*取り組む課題*:
(a) 紹介文によると、L.A.から捜査に招かれた刑事が眠りを奪われていくのはなぜか。1〜3文で説明せよ。
(b) 紹介文の「2003年03月19日よりDVD発売&レンタル開始 2002年9月7日より 丸の内ピカデリー1ほか」から下って「た恐怖サスペンスの最高峰だ。」までを、一字も変えずにすべて書き写せ。

**** 抜粋本文 ****

原題:INSOMNIA

6日間眠れないほどのあまりにも異常な事件

2002年/アメリカ映画/サミット・エンターテインメント作品 提供:日本ヘラルド映画、ポニーキャニオン 配給:日本ヘラルド映画

2003年03月19日よりDVD発売&レンタル開始 2002年9月7日より 丸の内ピカデリー1ほか 松竹・東急系にてロードショー

公開初日 2002/09/07

配給会社名 0058

公開日メモ 「メメント」で世界を驚愕させた新鋭C・ノーラン監督。その才能に惚れ込んだS・ソダーバーグ。三人のアカデミー賞スターの初競演! 超一級のサスペンスが幕をあける!!

解説



その事件は、24時間太陽が沈まない町で起こった。アラスカのナイトミュート。白夜の晩に殺されたのは、17歳の少女。死体は、ゴミ置き場に捨てられていた。髪を洗われ、爪を切られ、全裸のままゴミ袋に入れられて。やがて起こる第二の殺人。事件の異常な展開と沈まない太陽は、L.A.から捜査に招かれたひとりの刑事の眠りを奪っていく……。
5月24日の全米公開と同時に、早くも「オスカー候補No.1」の呼び声があがった超一級の傑作サスペンスが登場した。監督は、『メメント』で一躍時の人となったクリストファー・ノーラン。製作総指揮は、ノーランの才能にいち早く目をとめ、自ら彼の売り込みを買って出たスティーブン・ソダーバーク。ハリウッドのトレンドセッター役を担う21世紀の巨匠が、3人のアカデミー賞スターを主演に迎えて放った『インソムニア』。白夜のアラスカという異空間を舞台に、追う者と追われる者の息苦しいまでの心理対決を描いたこの作品は、観客の眠りをも奪う魔力を秘めた恐怖サスペンスの最高峰だ。

**** データ項目 ****

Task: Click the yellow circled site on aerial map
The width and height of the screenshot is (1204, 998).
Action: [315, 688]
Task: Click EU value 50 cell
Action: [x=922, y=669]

****

*順に解答*:
(a) 事件が異常な展開を見せるうえに、24時間太陽が沈まない白夜の町にいるからだ。

(b)
2003年03月19日よりDVD発売&レンタル開始 2002年9月7日より 丸の内ピカデリー1ほか 松竹・東急系にてロードショー

公開初日 2002/09/07

配給会社名 0058

公開日メモ 「メメント」で世界を驚愕させた新鋭C・ノーラン監督。その才能に惚れ込んだS・ソダーバーグ。三人のアカデミー賞スターの初競演! 超一級のサスペンスが幕をあける!!

解説



その事件は、24時間太陽が沈まない町で起こった。アラスカのナイトミュート。白夜の晩に殺されたのは、17歳の少女。死体は、ゴミ置き場に捨てられていた。髪を洗われ、爪を切られ、全裸のままゴミ袋に入れられて。やがて起こる第二の殺人。事件の異常な展開と沈まない太陽は、L.A.から捜査に招かれたひとりの刑事の眠りを奪っていく……。
5月24日の全米公開と同時に、早くも「オスカー候補No.1」の呼び声があがった超一級の傑作サスペンスが登場した。監督は、『メメント』で一躍時の人となったクリストファー・ノーラン。製作総指揮は、ノーランの才能にいち早く目をとめ、自ら彼の売り込みを買って出たスティーブン・ソダーバーク。ハリウッドのトレンドセッター役を担う21世紀の巨匠が、3人のアカデミー賞スターを主演に迎えて放った『インソムニア』。白夜のアラスカという異空間を舞台に、追う者と追われる者の息苦しいまでの心理対決を描いたこの作品は、観客の眠りをも奪う魔力を秘めた恐怖サスペンスの最高峰だ。